The Teradata SQL-H idea is:
- Register your Hadoop data to HCatalog. I’ll confess to being unclear about the details of how that works, for example in the case of data that just doesn’t fit well into flat relational tables. Stay tuned for future posts. For now, I’ll just note that:
- HCatalog is closely based on Hive’s metadata management. If you’ve run Hive against the data, HCatalog should already know about it.
- HCatalog can handle Pig and HBase data as well.
- Write SQL DDL (Data Description Language) so that your Aster cluster knows about the data.
- Write any Teradata Aster SQL/MR against that data. Some of the execution will be done on the Hadoop cluster, but pulling data back into Aster may well be necessary.

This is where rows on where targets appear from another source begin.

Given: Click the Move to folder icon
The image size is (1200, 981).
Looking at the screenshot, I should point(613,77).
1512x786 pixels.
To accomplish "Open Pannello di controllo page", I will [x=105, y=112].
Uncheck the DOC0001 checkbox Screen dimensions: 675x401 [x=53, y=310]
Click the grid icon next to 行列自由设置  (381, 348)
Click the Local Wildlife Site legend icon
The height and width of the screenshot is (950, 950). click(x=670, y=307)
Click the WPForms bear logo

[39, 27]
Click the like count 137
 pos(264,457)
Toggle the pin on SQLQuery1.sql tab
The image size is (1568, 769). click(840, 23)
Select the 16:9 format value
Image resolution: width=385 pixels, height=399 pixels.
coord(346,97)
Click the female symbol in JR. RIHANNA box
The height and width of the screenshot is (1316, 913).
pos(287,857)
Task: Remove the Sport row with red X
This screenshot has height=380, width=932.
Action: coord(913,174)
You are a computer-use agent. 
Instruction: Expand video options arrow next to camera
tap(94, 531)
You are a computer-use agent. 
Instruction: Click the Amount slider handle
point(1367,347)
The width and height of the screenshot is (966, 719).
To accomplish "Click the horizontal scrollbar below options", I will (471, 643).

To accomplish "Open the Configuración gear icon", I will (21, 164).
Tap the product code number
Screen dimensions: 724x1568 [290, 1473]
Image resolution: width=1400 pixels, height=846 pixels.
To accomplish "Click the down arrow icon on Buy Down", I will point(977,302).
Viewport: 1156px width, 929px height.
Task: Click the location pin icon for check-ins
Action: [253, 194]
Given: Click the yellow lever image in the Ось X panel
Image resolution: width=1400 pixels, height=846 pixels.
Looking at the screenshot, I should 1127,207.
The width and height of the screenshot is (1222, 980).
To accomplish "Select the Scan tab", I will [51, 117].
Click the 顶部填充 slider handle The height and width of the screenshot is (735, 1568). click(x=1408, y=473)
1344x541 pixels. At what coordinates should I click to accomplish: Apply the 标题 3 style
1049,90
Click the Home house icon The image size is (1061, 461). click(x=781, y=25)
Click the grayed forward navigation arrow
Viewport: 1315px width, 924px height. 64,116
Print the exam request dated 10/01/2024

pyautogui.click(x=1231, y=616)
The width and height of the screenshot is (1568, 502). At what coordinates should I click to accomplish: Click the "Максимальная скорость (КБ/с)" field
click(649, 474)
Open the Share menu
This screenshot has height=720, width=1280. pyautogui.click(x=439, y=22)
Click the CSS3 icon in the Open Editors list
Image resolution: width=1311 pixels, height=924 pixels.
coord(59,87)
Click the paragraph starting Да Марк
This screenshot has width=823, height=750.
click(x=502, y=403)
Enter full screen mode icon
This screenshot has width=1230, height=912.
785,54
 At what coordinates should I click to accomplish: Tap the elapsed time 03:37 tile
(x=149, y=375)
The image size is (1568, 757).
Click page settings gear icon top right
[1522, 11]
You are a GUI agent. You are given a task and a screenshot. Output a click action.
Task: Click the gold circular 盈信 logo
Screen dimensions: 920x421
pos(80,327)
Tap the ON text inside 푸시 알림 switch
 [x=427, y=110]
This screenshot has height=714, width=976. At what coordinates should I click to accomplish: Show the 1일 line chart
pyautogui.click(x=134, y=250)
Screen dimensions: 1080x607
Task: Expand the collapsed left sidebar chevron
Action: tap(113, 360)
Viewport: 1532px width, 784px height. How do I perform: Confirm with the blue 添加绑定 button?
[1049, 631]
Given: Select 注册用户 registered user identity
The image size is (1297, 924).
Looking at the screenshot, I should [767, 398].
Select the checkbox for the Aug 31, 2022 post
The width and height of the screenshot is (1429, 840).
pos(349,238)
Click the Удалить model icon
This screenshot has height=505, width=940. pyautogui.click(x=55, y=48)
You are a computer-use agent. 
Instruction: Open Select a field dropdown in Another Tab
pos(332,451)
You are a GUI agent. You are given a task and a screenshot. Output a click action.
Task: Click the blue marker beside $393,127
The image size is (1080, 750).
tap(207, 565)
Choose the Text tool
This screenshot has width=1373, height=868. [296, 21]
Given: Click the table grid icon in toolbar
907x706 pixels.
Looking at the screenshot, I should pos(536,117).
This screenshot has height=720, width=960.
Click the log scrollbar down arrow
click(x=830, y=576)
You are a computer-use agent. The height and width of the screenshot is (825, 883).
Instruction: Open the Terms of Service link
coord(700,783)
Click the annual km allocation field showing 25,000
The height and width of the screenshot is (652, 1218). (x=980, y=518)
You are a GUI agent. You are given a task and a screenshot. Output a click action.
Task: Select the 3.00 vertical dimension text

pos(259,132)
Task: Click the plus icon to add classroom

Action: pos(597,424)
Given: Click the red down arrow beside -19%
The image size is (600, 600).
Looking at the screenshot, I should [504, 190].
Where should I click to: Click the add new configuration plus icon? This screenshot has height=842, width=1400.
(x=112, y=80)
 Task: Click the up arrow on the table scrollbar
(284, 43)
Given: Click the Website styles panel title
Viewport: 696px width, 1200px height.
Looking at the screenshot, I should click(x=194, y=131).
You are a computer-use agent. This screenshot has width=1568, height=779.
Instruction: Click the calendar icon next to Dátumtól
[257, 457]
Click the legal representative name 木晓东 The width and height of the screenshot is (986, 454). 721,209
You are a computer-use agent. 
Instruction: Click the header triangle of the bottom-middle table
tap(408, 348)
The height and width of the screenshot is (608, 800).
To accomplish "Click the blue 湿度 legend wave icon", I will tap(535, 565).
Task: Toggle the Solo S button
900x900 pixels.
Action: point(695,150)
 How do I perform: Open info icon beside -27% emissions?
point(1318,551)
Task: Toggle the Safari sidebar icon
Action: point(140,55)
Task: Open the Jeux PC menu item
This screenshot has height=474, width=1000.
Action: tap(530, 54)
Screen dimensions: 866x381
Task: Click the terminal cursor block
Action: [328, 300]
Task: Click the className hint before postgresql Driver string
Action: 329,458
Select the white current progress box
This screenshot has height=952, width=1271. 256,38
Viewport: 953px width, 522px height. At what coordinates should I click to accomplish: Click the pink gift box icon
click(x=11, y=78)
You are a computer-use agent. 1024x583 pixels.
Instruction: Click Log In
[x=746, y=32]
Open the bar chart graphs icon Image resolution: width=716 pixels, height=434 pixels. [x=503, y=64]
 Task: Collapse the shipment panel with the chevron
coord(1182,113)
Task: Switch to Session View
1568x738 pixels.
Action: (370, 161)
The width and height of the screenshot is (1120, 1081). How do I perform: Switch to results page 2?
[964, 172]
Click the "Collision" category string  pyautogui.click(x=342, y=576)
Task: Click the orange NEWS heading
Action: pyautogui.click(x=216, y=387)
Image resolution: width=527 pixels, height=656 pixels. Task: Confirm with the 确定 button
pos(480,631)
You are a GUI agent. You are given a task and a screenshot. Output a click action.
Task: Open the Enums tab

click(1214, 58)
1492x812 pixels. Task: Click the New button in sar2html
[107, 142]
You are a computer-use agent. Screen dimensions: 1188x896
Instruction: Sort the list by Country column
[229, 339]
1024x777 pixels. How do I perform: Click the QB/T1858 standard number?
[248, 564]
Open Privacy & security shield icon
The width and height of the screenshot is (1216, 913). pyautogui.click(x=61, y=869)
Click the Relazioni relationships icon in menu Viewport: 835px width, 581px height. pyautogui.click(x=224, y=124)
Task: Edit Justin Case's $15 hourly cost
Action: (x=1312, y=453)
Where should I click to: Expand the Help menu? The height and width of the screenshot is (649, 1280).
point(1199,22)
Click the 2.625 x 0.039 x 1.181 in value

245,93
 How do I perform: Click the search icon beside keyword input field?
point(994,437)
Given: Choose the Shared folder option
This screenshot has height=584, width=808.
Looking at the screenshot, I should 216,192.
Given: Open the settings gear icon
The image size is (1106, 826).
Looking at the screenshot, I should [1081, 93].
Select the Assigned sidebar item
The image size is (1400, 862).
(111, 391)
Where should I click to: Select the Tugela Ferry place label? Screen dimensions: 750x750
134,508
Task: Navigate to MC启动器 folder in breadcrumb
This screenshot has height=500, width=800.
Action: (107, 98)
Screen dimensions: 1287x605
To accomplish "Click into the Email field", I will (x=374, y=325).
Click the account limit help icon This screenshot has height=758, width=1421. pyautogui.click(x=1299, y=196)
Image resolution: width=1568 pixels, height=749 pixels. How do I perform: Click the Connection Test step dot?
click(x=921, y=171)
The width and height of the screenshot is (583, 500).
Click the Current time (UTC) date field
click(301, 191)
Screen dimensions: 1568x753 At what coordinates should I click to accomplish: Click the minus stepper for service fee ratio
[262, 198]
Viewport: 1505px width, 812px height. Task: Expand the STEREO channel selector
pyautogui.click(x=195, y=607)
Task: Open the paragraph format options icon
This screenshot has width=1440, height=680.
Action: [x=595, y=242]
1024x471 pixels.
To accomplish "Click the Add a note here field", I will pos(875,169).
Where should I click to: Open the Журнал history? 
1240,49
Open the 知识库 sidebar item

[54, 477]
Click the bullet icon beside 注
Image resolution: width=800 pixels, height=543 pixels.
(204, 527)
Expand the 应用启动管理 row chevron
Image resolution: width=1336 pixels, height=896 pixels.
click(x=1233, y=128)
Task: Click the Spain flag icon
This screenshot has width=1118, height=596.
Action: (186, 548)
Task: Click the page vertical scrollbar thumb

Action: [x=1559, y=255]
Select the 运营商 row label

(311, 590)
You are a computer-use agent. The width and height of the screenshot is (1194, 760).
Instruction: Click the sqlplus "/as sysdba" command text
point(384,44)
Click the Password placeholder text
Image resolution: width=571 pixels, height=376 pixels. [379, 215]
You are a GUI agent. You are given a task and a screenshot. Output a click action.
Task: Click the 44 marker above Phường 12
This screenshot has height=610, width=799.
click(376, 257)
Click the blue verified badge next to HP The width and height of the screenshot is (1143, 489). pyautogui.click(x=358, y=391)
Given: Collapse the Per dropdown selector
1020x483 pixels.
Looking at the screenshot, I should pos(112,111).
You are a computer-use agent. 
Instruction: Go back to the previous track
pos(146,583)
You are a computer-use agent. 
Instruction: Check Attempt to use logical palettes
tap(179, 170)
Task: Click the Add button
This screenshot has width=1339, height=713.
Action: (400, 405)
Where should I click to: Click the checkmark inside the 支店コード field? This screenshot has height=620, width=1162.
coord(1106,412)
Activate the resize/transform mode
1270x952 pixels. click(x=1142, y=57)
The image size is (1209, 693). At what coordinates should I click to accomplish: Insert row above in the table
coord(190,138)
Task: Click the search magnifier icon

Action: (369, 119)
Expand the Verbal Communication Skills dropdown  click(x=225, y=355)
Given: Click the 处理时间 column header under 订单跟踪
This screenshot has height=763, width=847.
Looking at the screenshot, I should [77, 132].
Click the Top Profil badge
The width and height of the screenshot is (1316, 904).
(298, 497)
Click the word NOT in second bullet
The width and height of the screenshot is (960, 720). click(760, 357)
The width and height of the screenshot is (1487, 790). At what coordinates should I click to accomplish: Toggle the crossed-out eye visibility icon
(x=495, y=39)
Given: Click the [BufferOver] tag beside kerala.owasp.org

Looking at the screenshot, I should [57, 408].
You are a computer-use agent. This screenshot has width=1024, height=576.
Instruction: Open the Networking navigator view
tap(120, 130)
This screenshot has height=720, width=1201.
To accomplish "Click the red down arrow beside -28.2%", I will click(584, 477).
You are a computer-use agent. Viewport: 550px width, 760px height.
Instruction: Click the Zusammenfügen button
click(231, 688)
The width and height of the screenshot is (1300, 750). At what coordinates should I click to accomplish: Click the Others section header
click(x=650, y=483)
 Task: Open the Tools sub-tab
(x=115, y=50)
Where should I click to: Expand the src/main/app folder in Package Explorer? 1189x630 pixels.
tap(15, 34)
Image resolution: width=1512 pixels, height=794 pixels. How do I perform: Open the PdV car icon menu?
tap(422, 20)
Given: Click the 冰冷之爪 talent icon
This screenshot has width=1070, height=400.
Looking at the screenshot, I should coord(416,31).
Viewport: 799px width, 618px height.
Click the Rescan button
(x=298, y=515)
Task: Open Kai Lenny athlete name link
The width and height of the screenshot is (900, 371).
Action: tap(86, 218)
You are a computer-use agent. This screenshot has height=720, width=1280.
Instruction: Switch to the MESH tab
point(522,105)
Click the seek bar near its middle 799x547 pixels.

At least in theory, Teradata SQL-H lets you use a full set of analytic tools against your Hadoop data, with little limitation except price and/or performance. Teradata thinks the performance of all this can be much better than if you just use Hadoop (35X was mentioned in one particularly favorable example), but perhaps much worse than if you just copy/extract the data to an Aster cluster in the first place.
So what might the use cases be for something like SQL-H? Offhand, I’d say:
- SQL-H use cases are probably focused in areas where copying the data to Aster in advance doesn’t make a lot of sense. So presumably …
- … the Hadoop clusters involved would hold a lot more data than you’d want to pay for storing in Teradata Aster. E.g., think of cases where Hadoop is used as a big bit bucket or archival data store.
- There could be a kind of investigative workflow. First you play around with the Hadoop data via SQL-H. Then when you think you’re onto something, you set up ETL (Extract/Transform/Load) to get the data into Aster and ratchet up the effort.
By way of contrast, the whole thing makes less sense for dashboarding kinds of uses, unless the dashboard users are very patient when they want to drill down.